Aim of the task » Output the records as a numbered list, starting at the line that contains "Given: Click into the Description text area" and ending at the line that contains "Looking at the", and omit any blank lines. Leave out the pictures.

Source material »
==================================================

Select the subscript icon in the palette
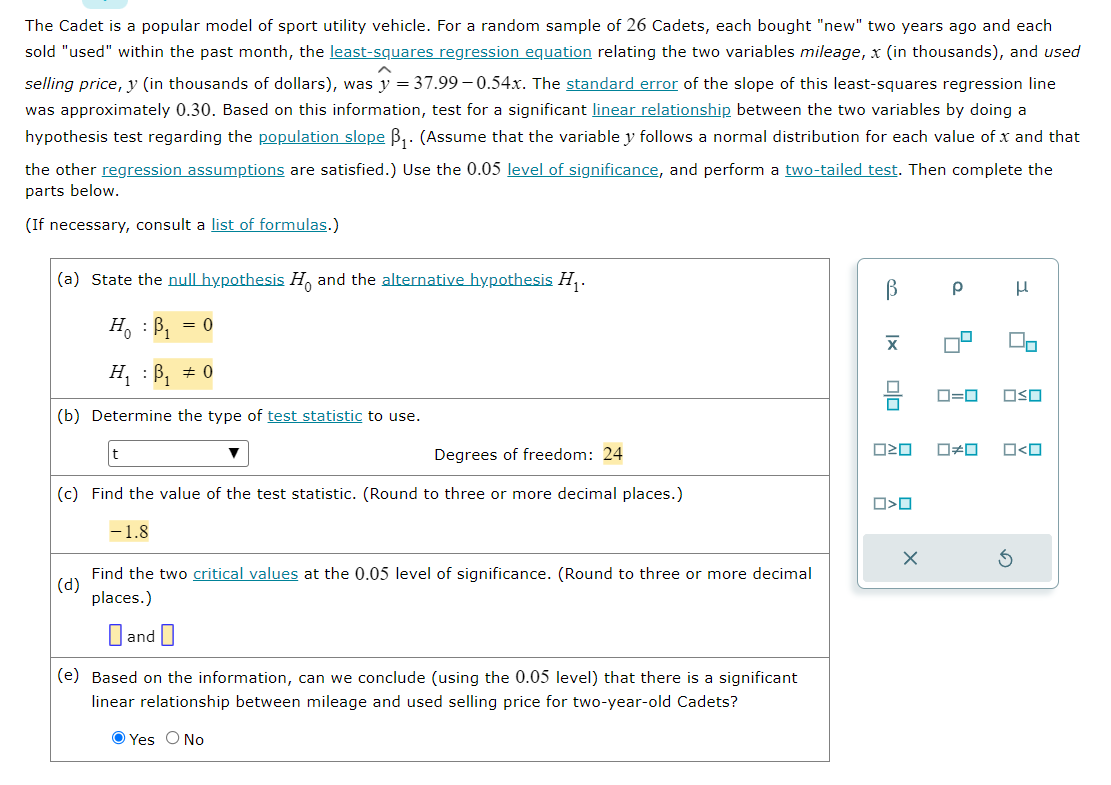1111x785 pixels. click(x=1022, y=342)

==================================================

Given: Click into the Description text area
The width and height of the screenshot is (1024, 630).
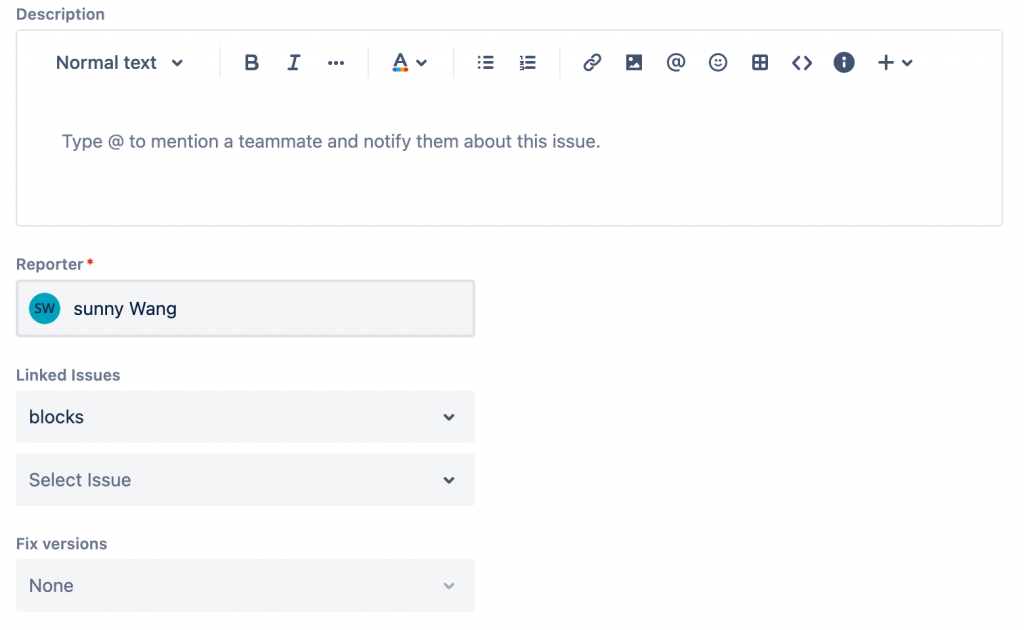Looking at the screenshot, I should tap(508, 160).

==================================================

Answer »
1. Given: Click into the Description text area
2. The width and height of the screenshot is (1024, 630).
3. Looking at the screenshot, I should tap(508, 160).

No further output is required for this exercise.